EDINBURGH FRINGE 1:
The Bible – The Complete Word Of God (Abridged)/Graham Norton/
David Strassman/The Architect/Twelve/The League Of Gentlemen
Various venues, Edinburgh
August, 1996

In the beginning was the Word and at the beginning of the day is the Reduced Shakespeare Company's 11.30am show, The Bible: The Complete Word of God (Abridged) (Assembly Rooms). The show follows the same strategy as their Shakespeare and History-of-America enterprises – three manic Americans compress the subject matter into 90 minutes – but this particular outing feels less certain than hitherto, as if the scope of their source material and its status has hobbled them somewhat.

In Edinburgh, though, virtually everyone has a message to convey or is playing with methods of communication. Cork-born bitch-queen Graham Norton, in his strongest and most confident show since his 1992 debut (Assembly Rooms), discusses topics from Ricki Lake's trashy TV talk show before rounding the evening off with a live-on-stage telephone call in response to a sex ad in the back of QX magazine.

Meanwhile, David Strassman is communicating without moving his lips (Beck's Famous Splegeltent). Strassman builds from conventional ventriloquistic foundations – his dummies have names like Chuck Wood and Teddy Bear – but in the course of an hour both style and content slowly mutate: Chuck turns out to be a sharp-witted, foulmouthed yob and by the time Strassman brings out three animatronic triceratopes which he conducts through a rendition of "Bohemian Rhapsody", we definitely aren't in Kansas any more.
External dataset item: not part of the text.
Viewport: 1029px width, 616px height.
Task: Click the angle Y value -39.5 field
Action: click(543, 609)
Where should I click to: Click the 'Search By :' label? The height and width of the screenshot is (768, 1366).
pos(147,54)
The central family in David Greig's play The Architect (Traverse Theatre) spends the first act resolutely failing to communicate. Greig is a skilful writer and is given a sensitive production by Philip Howard, but his thesis that modern families, like modern buildings, are not always the "machines for living" which they should be – is over-stressed. Whilst Leo Black can think only of his work, his wife grows ever more neurotic about pollutants, his son cannot come to terms with his own sexuality nor his daughter, seemingly, with any mode of social existence. By the time the Blacks begin to grope towards an emotional lingua franca, the audience may be experiencing its own difficulties in engaging with the characters.
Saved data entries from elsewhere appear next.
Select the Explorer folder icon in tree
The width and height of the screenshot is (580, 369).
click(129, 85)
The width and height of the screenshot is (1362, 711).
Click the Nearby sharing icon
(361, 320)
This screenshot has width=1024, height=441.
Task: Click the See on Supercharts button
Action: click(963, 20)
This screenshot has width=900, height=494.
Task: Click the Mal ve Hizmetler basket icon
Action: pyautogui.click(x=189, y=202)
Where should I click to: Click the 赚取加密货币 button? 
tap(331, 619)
A trivial failure to communicate generates Ben Moor's gloriously bizarre solo comic narrative Twelve (Pleasance). Moor's lanky, gangling frame is combined with an intellect that square-dances through everyday occurrences, spewing forth images which range from a marauding army of six-inch-high clones of the Pope to the ideal sweetmeat, "a Swiss Army roll, with five smaller useful cakes coming out at the side". Moor is the most determinedly surrealistic of the current crop of young comics.

The League Of Gentlemen (Pleasance) is an altogether darker prospect; as in the films of Terry Gilliam, the laughs are inserted largely to offer momentary respite from squirms of discomfiture. After a deliberately gentle start – a sketch about football supporters watching Hamlet – the trio's material grows ever-more disturbing. The sketches are written and performed with a granite assurance and promise to jolt the complacency out of the most jaded comedy-goer.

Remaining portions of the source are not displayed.